Research

Project Siteseeing

(For a full list of publications and codes see below or go to Google Scholar)

Imbalance Graph Classification via Graph Neural Network on Graph of Graphs

Graph Neural Networks (GNNs) have achieved unprecedented success in learning graph representations to identify categorical labels of graphs. However, most existing graph classification problems with GNNs follow a balanced data splitting protocol, which is misaligned with many real-world scenarios in which some classes have much fewer labels than others. Directly training GNNs under this imbalanced situation may lead to sub-optimal representations of graphs in minority classes, and compromise the overall performance of downstream classification, which signifies the importance of developing effective GNNs for handling imbalanced graph classification. Existing methods are either tailored for non-graph structured data or designed specifically for imbalance node classification while few focus on imbalance graph classification. To this end, we introduce a novel framework, Graph-of-Graph Neural Networks, which alleviates the graph imbalance issue by deriving extra supervision globally from neighboring graphs and locally from graphs themselves.

Yu Wang, Yuying Zhao, Neil Shah, Tyler Derr

Arxiv

Generating Synthetic Systems of Interdependent Critical Infrastructure Networks

The lack of data on critical infrastructure systems has hindered the research progress in modeling and optimizing the system performance. This work develops a method for generating Synthetic Interdependent Critical Infrastructure Networks (SICIN) using simulation and non-linear optimization techniques.

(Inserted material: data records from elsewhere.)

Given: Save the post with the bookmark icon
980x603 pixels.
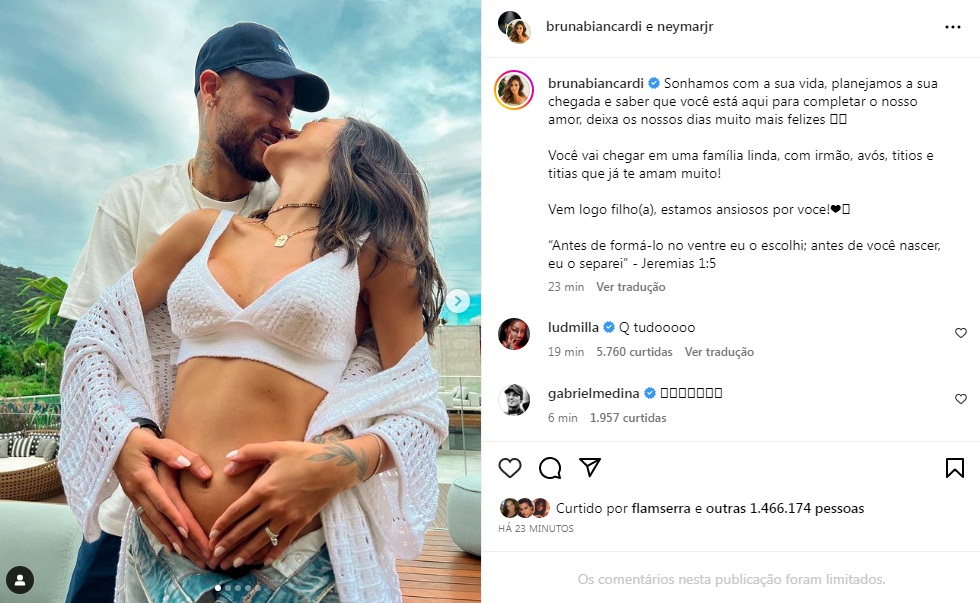Looking at the screenshot, I should [x=954, y=468].
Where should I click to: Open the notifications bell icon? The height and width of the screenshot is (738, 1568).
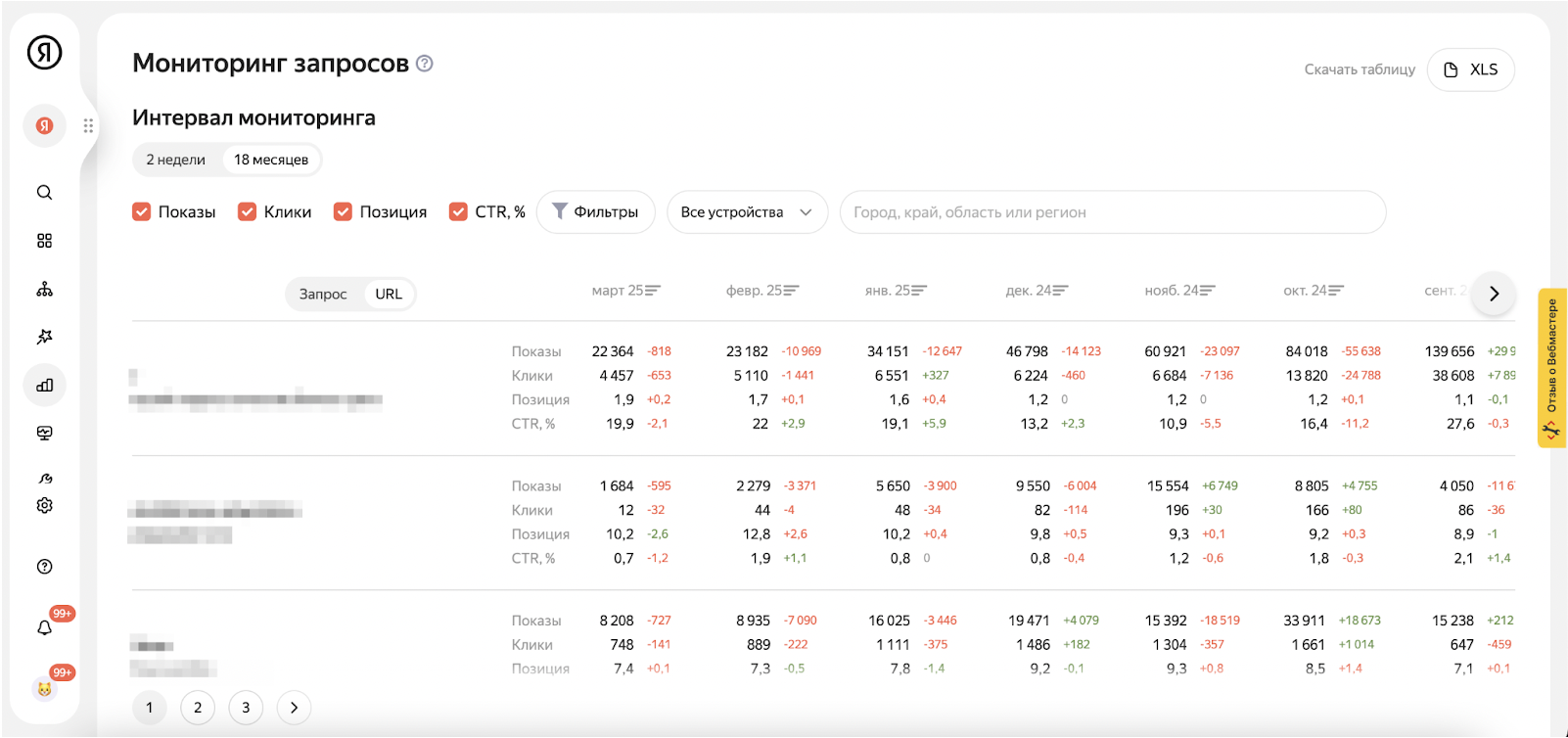click(44, 627)
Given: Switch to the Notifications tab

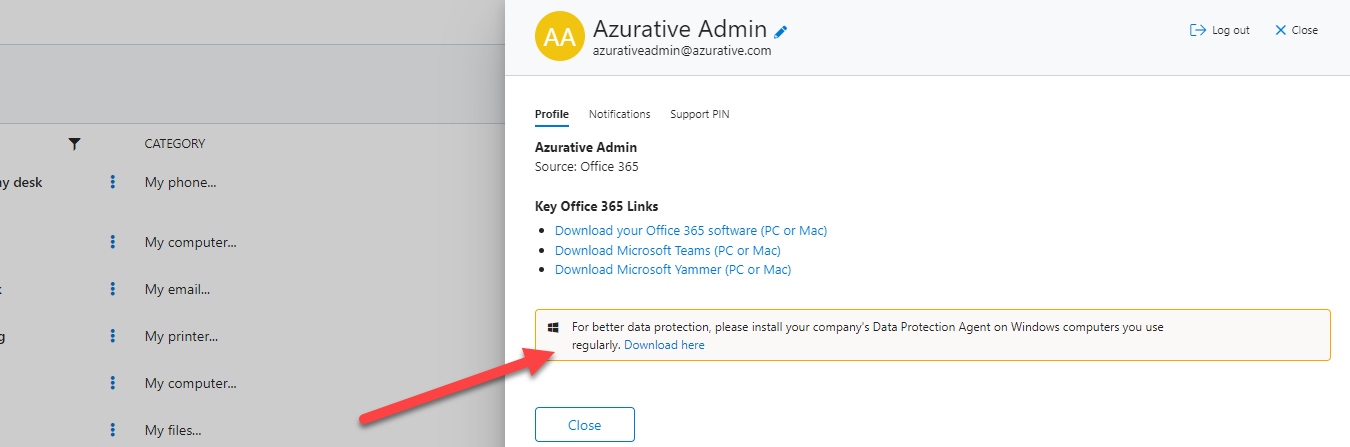Looking at the screenshot, I should point(619,114).
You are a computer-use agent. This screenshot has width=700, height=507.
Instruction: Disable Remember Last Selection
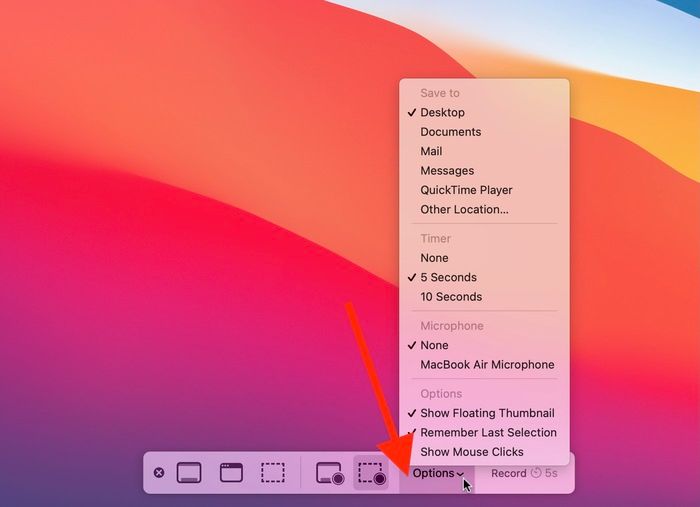488,432
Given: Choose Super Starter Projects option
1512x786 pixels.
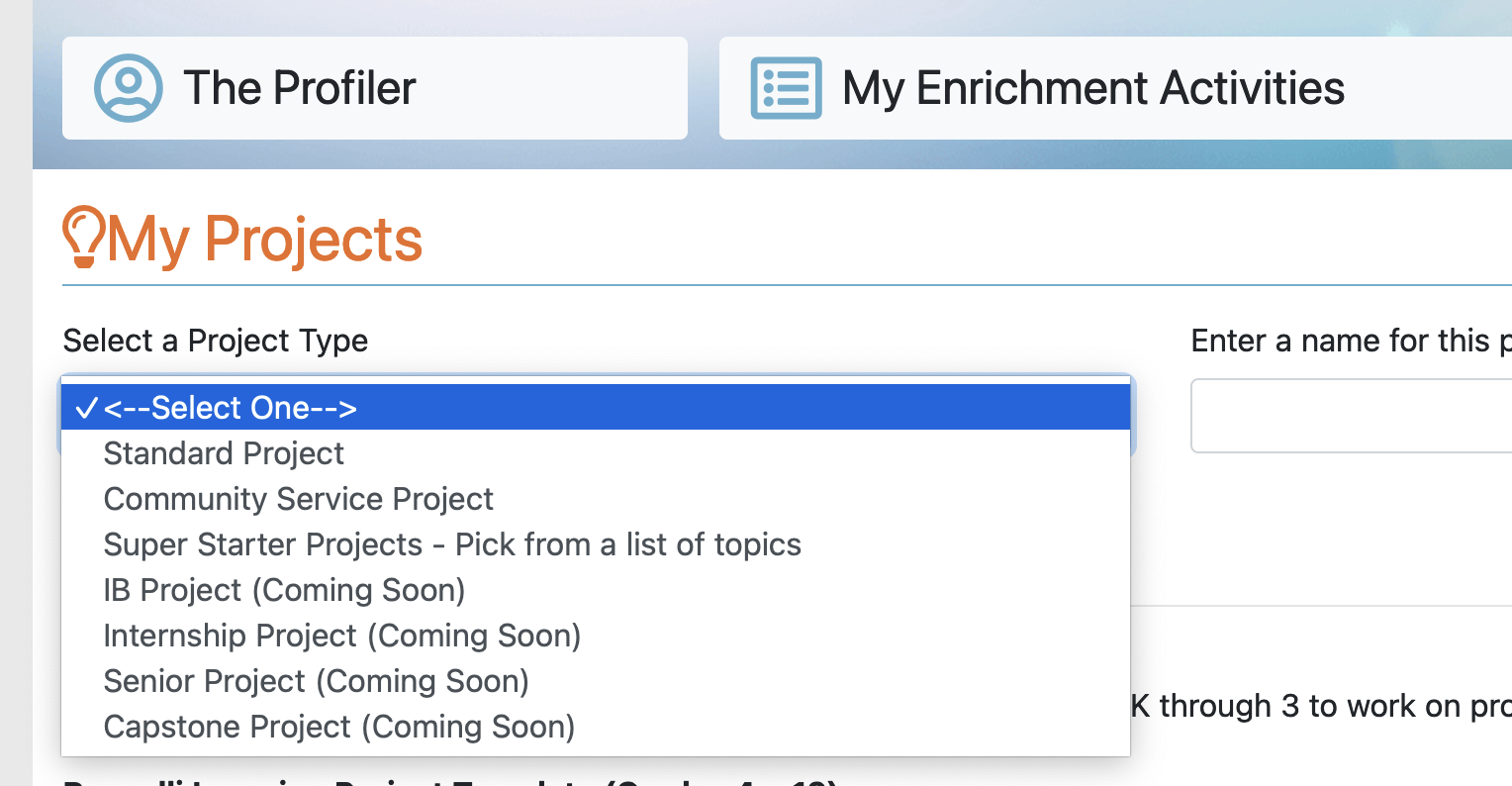Looking at the screenshot, I should point(452,544).
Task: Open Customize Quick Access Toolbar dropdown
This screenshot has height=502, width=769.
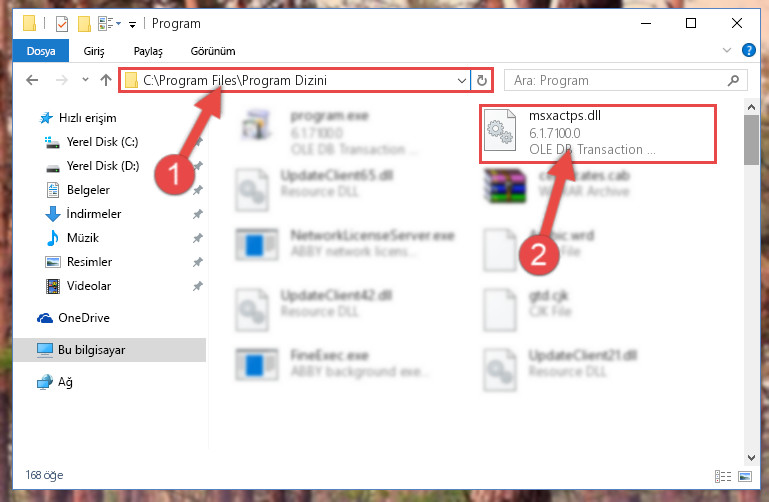Action: [132, 24]
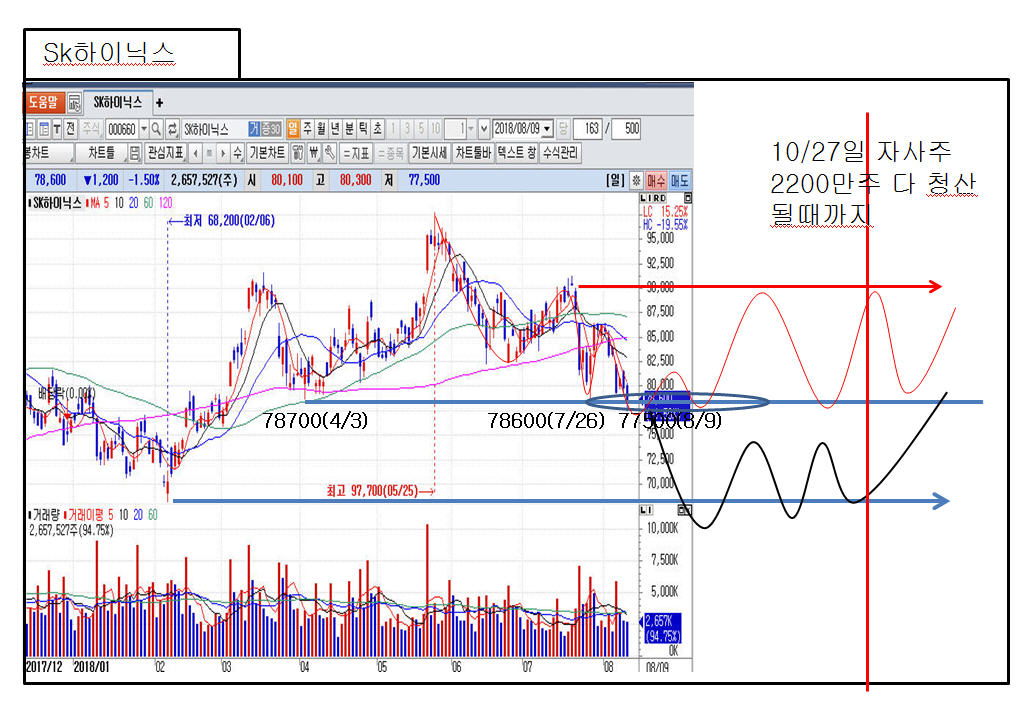Switch chart period to 주 weekly
1021x702 pixels.
coord(306,129)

Yu Wang, Jinzhu Yu, Hiba Baroud

Arxiv

Distance-wise Prototypical Graph Neural Network for Imbalanced Node Classification

Recent years have witnessed the significant success of applying graph neural networks (GNNs) in learning effective node representations for classification. However, current GNNs are mostly built under the balanced data-splitting, which is inconsistent with many real-world networks where the number of training nodes can be extremely imbalanced among the classes. Thus, directly utilizing current GNNs on imbalanced data would generate coarse representations of nodes in minority classes and ultimately compromise the classification performance. This therefore portends the importance of developing effective GNNs for handling imbalanced graph data. In this work, we propose a novel Distance-wise Prototypical Graph Neural Network (DPGNN), which proposes a class prototype-driven training to balance the training loss between majority and minority classes and then leverages distance metric learning to differentiate the contributions of different dimensions of representations and fully encode the relative position of each node to each class prototype. Moreover, we design a new imbalanced label propagation mechanism to derive extra supervision from unlabeled nodes and employ self-supervised learning to smooth representations of adjacent nodes while separating inter-class prototypes.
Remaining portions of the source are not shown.